2023: A black year for human rights activists in Russia

As of: December 29, 2023 6:44 a.m

The punishments imposed on opposition figures and critics in Russia this year were draconian. Unpopular organizations and media were banned. Civil society still exists – but for how long?

A dozen people stand in thick snow in front of the remains of the wall of a notorious former prison complex in Moscow. They listen attentively to a young woman who shows old photos and documents. She traces the lives of individuals in order to make the horror of Stalinist terror tangible.

Something like this is more important than ever today because the number of political prisoners in Russia is increasing, says one of the listeners. “It’s all the more important now to remember what it was like. And how terrible it will be when we really go back to that time.”

550 politically motivated judgments

Comparisons with the Stalin era – they have never been heard as frequently as this year.

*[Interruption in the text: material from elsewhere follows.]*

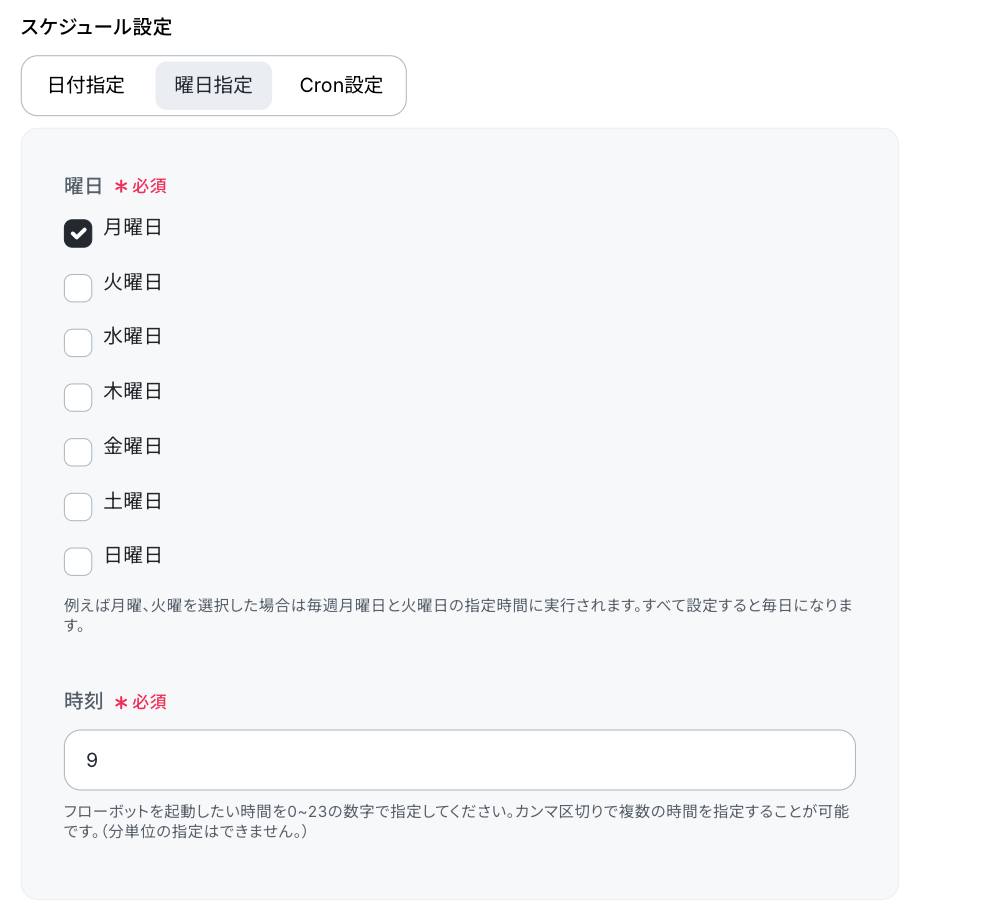Click the 火曜日 label text

[x=133, y=282]
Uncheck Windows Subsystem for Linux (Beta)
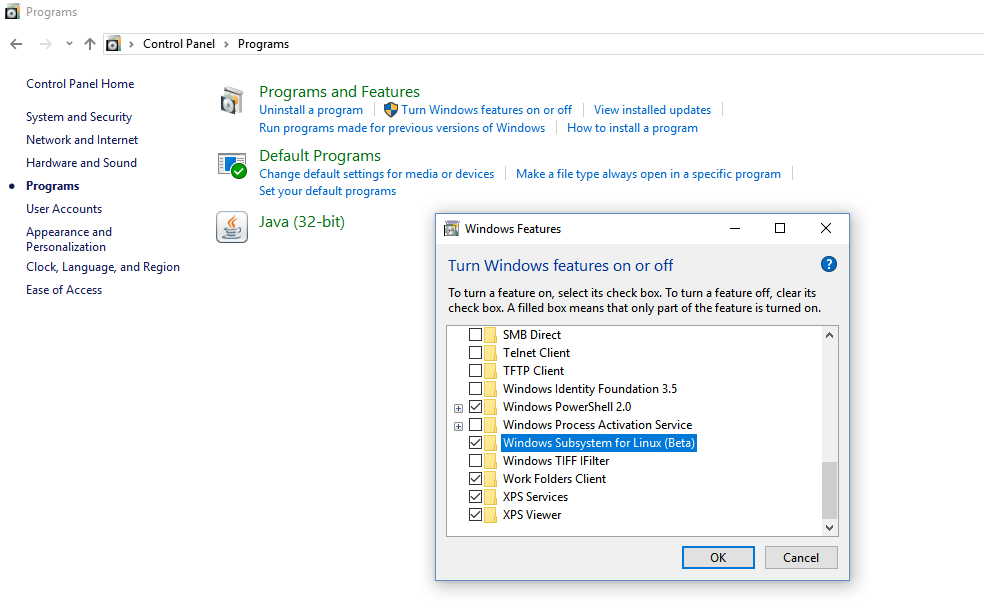 coord(475,443)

The civil rights portal OVD-Info counted more than 550 politically motivated judgments by December. More than last year, says lawyer Polina Kurakina. There are also harsher prison sentences, harsher sentences, more solitary confinement, stricter and sometimes cruel prison conditions.

Vladimir Kara-Murza, 25 years in prison camp; Alexei Navalny, 19 years old; Dmitry Ivanov, 8.5 years old; Sascha Skotschilenko, seven years old; Igor Baryshnikov, Alexei Moskalev, Alexander Nozdrinov – the list of those who ended up in Russian prison camps for alleged violations of law and order has grown longer with each passing month.

Not only prominent critics were condemned

But it is no longer just prominent critics of the regime who are subjected to a penal system for years or even decades that has its roots in the notorious Soviet gulag system. They are also ordinary people who dared to speak out, who condemned the war against Ukraine, who tried to rouse their fellow human beings from the widespread political apathy.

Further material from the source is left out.